研案塔へ届けるサンプルを平門に預けるために来たんですよ?
つまり、燭先生のためと言っても過言では…」
「過言だ」
相変わらずの仏教面な燭に、名前は苦笑いを浮かべる。
貮號挺所属とはいえ、時辰の専属闘員(秘書兼護衛)である彼女はめったに船には来ない。
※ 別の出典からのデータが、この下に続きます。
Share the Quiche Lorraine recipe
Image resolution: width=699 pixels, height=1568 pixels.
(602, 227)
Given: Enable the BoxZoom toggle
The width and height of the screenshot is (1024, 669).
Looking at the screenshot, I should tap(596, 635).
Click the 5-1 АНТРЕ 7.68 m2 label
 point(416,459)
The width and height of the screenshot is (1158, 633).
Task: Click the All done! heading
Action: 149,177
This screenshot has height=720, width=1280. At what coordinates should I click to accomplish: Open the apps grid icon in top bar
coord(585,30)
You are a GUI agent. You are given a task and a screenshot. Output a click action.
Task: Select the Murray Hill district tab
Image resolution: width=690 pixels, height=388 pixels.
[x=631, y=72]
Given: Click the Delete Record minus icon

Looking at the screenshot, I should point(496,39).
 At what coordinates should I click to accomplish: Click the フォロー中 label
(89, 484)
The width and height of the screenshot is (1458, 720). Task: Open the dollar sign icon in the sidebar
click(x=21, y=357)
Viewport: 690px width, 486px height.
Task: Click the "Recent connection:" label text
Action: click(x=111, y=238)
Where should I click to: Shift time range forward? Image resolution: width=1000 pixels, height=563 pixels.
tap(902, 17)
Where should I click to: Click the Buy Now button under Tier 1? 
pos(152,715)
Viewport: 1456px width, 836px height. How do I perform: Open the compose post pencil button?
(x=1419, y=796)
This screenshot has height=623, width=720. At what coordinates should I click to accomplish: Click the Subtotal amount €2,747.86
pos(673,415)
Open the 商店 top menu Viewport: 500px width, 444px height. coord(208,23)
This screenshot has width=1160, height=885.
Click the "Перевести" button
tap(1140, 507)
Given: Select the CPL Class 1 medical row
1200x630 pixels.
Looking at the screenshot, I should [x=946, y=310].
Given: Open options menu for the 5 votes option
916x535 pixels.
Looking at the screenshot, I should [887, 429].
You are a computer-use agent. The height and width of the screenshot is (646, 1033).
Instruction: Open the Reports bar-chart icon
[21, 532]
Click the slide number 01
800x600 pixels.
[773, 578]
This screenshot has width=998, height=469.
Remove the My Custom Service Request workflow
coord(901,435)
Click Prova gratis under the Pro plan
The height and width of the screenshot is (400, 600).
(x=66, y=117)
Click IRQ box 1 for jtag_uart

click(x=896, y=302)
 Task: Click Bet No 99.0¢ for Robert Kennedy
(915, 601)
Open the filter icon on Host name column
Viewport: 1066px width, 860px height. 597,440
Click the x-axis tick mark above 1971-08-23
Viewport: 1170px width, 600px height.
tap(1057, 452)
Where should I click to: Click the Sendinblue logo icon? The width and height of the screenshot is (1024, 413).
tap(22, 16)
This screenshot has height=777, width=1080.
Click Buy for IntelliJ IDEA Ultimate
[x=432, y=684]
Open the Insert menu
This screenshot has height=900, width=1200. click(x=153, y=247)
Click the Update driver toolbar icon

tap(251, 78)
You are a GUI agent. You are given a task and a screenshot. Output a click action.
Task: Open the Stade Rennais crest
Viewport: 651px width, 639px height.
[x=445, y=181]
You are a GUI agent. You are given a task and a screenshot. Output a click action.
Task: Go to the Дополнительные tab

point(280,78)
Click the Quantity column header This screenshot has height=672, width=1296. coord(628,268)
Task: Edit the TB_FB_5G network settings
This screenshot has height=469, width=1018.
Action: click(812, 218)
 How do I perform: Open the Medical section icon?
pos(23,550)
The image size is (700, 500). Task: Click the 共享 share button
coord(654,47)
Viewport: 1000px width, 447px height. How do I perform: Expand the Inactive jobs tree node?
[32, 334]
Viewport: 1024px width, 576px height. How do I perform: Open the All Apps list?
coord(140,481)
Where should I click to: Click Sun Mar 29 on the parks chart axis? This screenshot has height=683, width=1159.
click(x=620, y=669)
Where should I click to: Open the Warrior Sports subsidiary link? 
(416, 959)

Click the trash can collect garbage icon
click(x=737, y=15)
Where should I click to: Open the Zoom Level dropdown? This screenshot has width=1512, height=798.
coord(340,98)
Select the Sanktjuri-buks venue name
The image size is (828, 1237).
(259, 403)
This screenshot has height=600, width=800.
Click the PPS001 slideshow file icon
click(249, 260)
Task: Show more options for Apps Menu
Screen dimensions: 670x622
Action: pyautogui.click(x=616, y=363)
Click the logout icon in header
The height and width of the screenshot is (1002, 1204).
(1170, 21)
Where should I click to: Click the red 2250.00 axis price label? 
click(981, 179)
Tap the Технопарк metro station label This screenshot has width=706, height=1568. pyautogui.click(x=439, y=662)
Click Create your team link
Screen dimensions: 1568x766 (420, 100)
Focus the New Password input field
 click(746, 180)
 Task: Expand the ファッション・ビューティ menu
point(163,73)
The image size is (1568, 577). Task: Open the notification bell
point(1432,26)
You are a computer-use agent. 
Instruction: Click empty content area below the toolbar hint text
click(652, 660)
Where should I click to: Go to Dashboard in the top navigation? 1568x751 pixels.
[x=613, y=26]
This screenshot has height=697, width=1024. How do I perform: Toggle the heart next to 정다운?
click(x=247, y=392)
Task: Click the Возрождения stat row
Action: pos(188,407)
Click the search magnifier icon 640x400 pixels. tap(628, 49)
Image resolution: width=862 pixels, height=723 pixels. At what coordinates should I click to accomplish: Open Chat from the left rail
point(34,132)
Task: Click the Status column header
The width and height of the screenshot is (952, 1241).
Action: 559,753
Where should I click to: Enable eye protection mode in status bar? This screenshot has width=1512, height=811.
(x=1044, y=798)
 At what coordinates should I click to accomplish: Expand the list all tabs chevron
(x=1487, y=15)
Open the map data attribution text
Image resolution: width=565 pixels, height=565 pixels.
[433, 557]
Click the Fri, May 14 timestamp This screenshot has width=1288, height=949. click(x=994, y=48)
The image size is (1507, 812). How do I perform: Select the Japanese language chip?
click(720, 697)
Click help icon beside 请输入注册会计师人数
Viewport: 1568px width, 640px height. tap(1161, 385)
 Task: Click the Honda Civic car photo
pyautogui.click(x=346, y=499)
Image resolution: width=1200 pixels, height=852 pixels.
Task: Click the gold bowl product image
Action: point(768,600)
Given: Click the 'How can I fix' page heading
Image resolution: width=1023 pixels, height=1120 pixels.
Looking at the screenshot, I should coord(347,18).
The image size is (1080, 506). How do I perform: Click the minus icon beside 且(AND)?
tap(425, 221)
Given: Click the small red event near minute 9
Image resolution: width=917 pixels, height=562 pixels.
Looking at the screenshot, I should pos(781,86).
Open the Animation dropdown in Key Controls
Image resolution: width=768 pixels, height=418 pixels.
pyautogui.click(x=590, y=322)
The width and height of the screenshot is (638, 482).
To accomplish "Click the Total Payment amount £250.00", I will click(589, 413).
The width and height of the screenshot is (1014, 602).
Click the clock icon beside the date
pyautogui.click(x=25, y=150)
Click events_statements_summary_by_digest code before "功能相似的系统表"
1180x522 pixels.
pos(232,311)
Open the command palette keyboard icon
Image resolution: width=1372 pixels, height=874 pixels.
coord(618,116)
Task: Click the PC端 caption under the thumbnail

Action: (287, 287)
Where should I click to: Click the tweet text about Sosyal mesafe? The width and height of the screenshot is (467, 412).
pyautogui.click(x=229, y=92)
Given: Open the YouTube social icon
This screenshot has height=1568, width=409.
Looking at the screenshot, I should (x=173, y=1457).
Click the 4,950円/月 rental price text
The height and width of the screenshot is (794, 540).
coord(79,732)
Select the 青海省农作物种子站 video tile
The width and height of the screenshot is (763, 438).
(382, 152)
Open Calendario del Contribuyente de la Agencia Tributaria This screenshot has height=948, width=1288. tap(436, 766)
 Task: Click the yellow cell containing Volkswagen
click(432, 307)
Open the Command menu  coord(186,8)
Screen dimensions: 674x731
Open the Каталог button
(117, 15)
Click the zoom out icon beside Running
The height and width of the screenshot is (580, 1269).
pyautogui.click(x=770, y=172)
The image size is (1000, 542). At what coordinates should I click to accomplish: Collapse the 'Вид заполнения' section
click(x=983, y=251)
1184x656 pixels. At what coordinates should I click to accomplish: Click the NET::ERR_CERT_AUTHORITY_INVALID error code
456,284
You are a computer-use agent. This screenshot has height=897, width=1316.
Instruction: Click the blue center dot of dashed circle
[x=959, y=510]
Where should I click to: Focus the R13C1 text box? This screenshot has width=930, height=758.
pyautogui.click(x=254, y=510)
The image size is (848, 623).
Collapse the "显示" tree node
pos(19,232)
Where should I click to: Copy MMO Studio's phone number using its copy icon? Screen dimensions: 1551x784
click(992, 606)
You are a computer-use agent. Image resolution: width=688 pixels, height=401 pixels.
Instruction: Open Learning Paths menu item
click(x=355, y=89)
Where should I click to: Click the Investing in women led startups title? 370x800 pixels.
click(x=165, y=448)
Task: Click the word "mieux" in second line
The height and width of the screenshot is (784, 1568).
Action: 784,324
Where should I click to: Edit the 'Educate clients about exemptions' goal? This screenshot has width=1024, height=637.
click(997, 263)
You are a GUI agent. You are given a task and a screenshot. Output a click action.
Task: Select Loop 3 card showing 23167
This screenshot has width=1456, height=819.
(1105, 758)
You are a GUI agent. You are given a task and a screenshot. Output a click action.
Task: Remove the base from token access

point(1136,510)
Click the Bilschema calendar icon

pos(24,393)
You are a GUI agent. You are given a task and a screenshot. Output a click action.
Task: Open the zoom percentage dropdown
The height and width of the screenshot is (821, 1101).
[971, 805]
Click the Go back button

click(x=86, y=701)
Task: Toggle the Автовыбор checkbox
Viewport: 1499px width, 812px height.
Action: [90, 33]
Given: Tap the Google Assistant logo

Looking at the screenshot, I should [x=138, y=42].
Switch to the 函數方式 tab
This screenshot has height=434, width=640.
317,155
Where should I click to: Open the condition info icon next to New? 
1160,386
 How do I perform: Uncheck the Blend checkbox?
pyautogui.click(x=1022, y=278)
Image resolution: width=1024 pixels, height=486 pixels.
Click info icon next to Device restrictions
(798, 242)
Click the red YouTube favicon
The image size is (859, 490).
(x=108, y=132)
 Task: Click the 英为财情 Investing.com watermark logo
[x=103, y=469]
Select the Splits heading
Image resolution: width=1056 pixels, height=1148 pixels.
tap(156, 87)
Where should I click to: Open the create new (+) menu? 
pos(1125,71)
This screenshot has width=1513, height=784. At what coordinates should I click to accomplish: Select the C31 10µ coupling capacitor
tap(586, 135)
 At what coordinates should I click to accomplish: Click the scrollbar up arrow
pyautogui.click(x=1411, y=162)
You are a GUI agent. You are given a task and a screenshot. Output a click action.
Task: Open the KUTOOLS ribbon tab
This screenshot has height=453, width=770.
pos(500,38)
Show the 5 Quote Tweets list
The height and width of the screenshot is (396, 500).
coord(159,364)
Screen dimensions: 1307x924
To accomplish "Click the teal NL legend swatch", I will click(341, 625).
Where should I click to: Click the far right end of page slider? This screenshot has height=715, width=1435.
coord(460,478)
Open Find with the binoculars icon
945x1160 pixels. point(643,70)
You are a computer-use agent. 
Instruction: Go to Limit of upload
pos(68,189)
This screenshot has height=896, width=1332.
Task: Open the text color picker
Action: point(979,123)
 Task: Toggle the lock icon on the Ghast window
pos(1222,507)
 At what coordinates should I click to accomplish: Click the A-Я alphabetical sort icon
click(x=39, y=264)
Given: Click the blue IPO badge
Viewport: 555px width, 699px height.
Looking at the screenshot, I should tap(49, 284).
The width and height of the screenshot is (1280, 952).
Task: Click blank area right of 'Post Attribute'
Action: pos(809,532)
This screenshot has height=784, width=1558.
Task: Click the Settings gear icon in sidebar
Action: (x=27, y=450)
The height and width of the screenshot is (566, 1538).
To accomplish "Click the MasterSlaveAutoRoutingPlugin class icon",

今日だって、燭から求められて時辰が用意したというサンプルがなければ、
平門の部屋をノックすることもなかったのだ。
「まぁまぁ、名前。
そんなに燭さんを困らせるな。怒ると怖いぞ」
「よく言うぜ。お前が一番、厄介者認定されてるくせに」
続いて飛んでくる、同期の声。
朔も報告か何かのために貮號挺に来ているらしい。
スクール時代から困り者の曲者だったが、今の役職に就いてからさらに拍車がかかった気がする。
「ほんと、変わってないね」
と名前が笑うと、平門は目を丸くした。
「お前だって、学生時代は色々やらかしていただろう?」
「えっ、二人ほどじゃない!」
「まーまー、そういう昔話は酒の肴にした方が良いって。
俺が持ってきたワイン、あれを開けよう。
な?燭ちゃんも飲むだろ?ほら、名前も」
「あー、ちゃん付けしたらダメなんだよ」
「貴様ら…黙って聞いていれば…」
「おーこわ。ほら、乾杯、乾杯!」
朔がワインボトルを開ける。
こうして、ティータイムという名の飲み会が始まった。